IRS still looking for info: But if you've got valuable tax cheater info and are willing to deal with the adverse effects of getting millions of dollars for said details, the IRS would love to hear from you.
"The IRS has a strong interest in hearing from -- and rewarding -- whistleblowers who know about tax cheats," said Zerbe, with the law firm Zerbe, Fingeret, Frank & Jadav (ZFF&J).
And the IRS has some specific geographic interests.
"From conversations I have had with senior IRS officials," said Zerbe, "the IRS is especially interested in hearing from whistleblowers who know details about the latest corporate tax shelters as well as informed whistleblowers who have knowledge about US taxpayers with illegal offshore accounts around the world -- especially Hong Kong, Singapore and Central America."
Taxes for whistleblowers: While we're left to speculate about the identity of the whistleblower and the latest big tax cheat nabbed based on his or her info, one thing is certain. The newest millionaire will be handing a share of his or her award back to the IRS.
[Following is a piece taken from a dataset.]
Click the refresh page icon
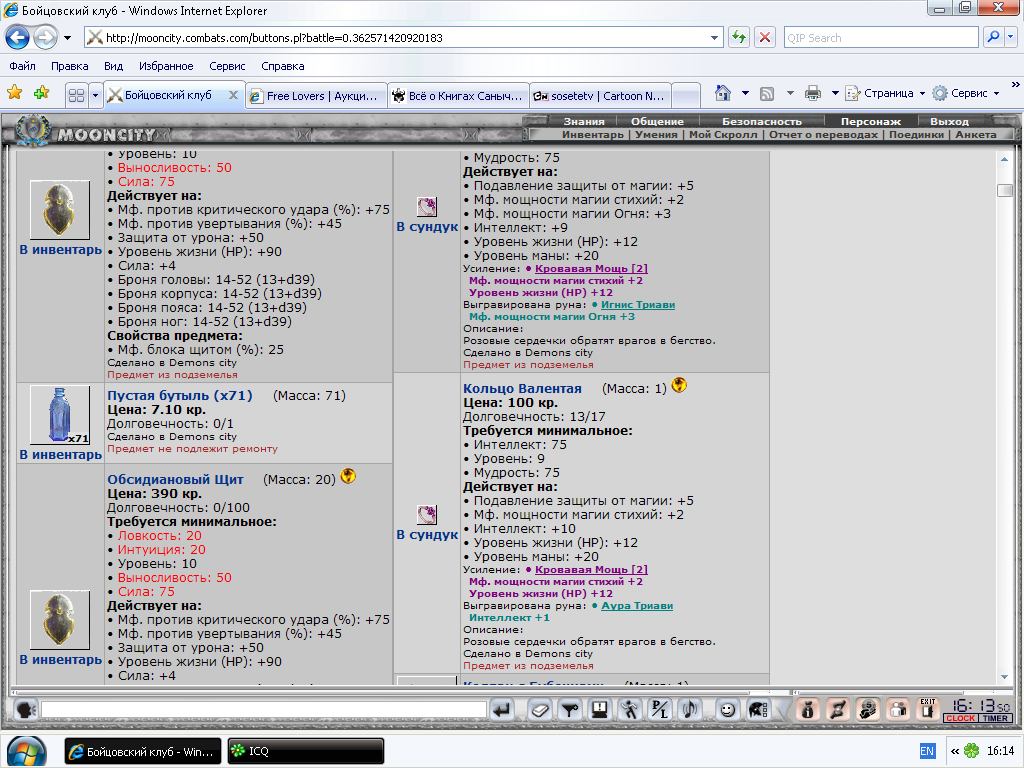The image size is (1024, 768). 739,37
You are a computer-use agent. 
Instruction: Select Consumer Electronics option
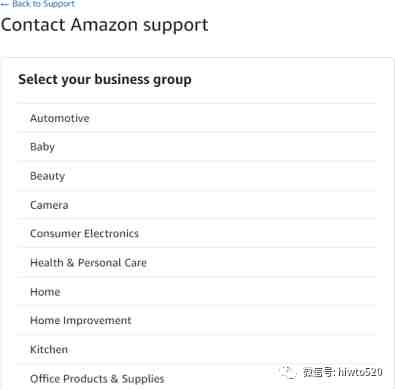pyautogui.click(x=196, y=234)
And the taxes due are at the ordinary income rate.
That's the ruling of a federal court about taxes due on Craig and Michele Patrick's almost $7 million in IRS whistleblower payments.
The Wisconsin couple had argued that the awards they got should be treated as capital gains and taxed at that lower rate. The IRS disagreed and won in U.S. Tax Court, which said the Patricks must paid the higher ordinary tax rates on the money.
The Patricks appealed the tax case to the U.S. Court of Appeals for the Seventh Circuit. On Aug. 26, a three-judge panel from that appellate court sided with the IRS, ruling that the Patricks owe the federal government an additional $812,000 in taxes.
Shaky capital gains claims: The bulk of the whistleblower money came from information that Craig Patrick provided about $75 million in fraudulent Medicare billings by his then-employer Kyphon.
Patrick got nearly $6 million in 2008 for that information and another $900,000 in 2009 from a separate whistleblower action against the hospitals involved in the scheme.
Patrick and his wife claimed the reward money as capital gains on their tax returns for those years. They said it came from the sale or exchange of a capital asset, in this case Craig Patrick's information about the billing scheme.
The Tax Court said no. The information was not an asset in the tax sense.
The Seventh Circuit panel confirmed that position.
"Treating a [whistleblower's] reward as a capital gain would contravene the long-recognized rule that a 'capital gain' generally involves a 'realization of appreciation in value accrued over a substantial period of time' of an initial investment of capital," wrote Judge Ann Claire Williams in the appellate decision.
"But here Patrick made no initial investment in some asset. Instead, he expended time and effort to discover and document Kyphon's fraud, and that work was not an investment of capital," wrote Williams.
"Further, there was no 'realization of appreciation in value' of an underlying investment that 'accrued over a substantial period of time," said the judge. "Patrick had an interest in a portion of the government's recovery, but that interest did not grow in value over time. It did not even vest until the government received its recovery."
So nice try, Craig and Michele Patrick, in trying to reduce your reward tax bill. At least your effort was through legal channels.
The IRS thanks you for your earlier information and for your added taxes now.